Text excerpt: Begin
- Developer: AurumDust
- Publishers: AurumDust; Buka Entertainment;
- Director: Nikolay Bondarenko
- Designer: Dmitry Erokhin
- Programmer: Alexander Bogomolets
- Artist: Igor Podmogilnikov
- Writers: Sergey Malitsky; Dmitry Erokhin; Nikolay Bondarenko;
- Composers: Adam Skorupa; Krzysztof Wierzynkiewicz; Michał Cielecki;
- Engine: Unity (game engine)
- Platforms: Linux; macOS; Microsoft Windows; Android; iOS; Nintendo Switch; PlayStation 4; Xbox One;
- Release: March 23, 2018
- Genre: Tactical role-playing
- Modes: Single-player, multiplayer

= Ash of Gods: Redemption =

2018 video game

Ash of Gods: Redemption is a tactical role-playing video game developed by AurumDust. Gameplay blends elements of the visual novel, roguelite, and digital collectible card game elements. The game is written by Russian author Sergey Malitsky.
Text excerpt: End
Given data: Begin
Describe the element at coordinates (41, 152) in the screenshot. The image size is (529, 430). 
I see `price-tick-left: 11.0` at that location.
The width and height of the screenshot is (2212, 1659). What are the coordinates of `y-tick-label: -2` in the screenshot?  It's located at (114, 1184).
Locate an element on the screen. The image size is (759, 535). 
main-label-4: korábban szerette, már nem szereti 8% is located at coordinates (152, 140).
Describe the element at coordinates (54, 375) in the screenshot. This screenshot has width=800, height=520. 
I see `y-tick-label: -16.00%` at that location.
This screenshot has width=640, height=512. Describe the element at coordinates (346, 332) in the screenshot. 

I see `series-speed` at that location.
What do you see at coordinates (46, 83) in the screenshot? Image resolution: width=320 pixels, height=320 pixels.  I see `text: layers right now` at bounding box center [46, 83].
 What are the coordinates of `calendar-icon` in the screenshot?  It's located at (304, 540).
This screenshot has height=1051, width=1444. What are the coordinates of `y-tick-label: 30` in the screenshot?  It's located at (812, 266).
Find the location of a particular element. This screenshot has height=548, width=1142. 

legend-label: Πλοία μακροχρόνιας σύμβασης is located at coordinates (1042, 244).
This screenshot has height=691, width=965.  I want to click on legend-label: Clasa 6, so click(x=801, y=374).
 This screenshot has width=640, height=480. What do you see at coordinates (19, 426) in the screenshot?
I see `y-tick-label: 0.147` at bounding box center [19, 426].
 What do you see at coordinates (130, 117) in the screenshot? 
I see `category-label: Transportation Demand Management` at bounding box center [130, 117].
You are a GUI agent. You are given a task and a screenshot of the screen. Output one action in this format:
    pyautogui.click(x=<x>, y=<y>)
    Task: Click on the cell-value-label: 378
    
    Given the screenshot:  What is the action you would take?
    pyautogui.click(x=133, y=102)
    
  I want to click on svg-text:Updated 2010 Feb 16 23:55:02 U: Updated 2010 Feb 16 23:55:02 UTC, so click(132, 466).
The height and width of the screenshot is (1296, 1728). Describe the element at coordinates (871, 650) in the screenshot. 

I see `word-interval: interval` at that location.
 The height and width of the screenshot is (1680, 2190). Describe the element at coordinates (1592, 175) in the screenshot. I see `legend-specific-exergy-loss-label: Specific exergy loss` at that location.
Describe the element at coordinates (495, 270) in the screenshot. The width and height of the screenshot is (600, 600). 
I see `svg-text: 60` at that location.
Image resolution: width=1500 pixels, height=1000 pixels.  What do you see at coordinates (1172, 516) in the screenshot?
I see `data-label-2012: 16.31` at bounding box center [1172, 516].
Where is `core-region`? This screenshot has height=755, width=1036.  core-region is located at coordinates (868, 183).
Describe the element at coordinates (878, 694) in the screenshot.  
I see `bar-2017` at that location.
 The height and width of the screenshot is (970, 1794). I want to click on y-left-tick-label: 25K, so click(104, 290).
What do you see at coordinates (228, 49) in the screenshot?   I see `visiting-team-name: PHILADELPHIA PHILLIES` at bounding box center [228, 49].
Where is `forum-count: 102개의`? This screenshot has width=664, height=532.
Given data: End
Instructions:
1) Reproduce a passage from the Ash of Gods: Redemption entry, beginning at the words "- Platforms: Linux;" and stopping after "author Sergey Malitsky.".
2) State whether each statement agrees with the Ash of Gods: Redemption entry, answering yes or no and quoting the deciding words: (a) The game was released on March 23, 2018. (b) The game runs on the Unreal engine. (c) The game's writer is described as a Russian author.
The records were drawn from a separate source.

Answers to the tasks:
1)
- Platforms: Linux; macOS; Microsoft Windows; Android; iOS; Nintendo Switch; PlayStation 4; Xbox One;
- Release: March 23, 2018
- Genre: Tactical role-playing
- Modes: Single-player, multiplayer

= Ash of Gods: Redemption =

2018 video game

Ash of Gods: Redemption is a tactical role-playing video game developed by AurumDust. Gameplay blends elements of the visual novel, roguelite, and digital collectible card game elements. The game is written by Russian author Sergey Malitsky.

2)
(a) Yes: "Release: March 23, 2018"
(b) No: "Engine: Unity (game engine)"
(c) Yes: "The game is written by Russian author Sergey Malitsky."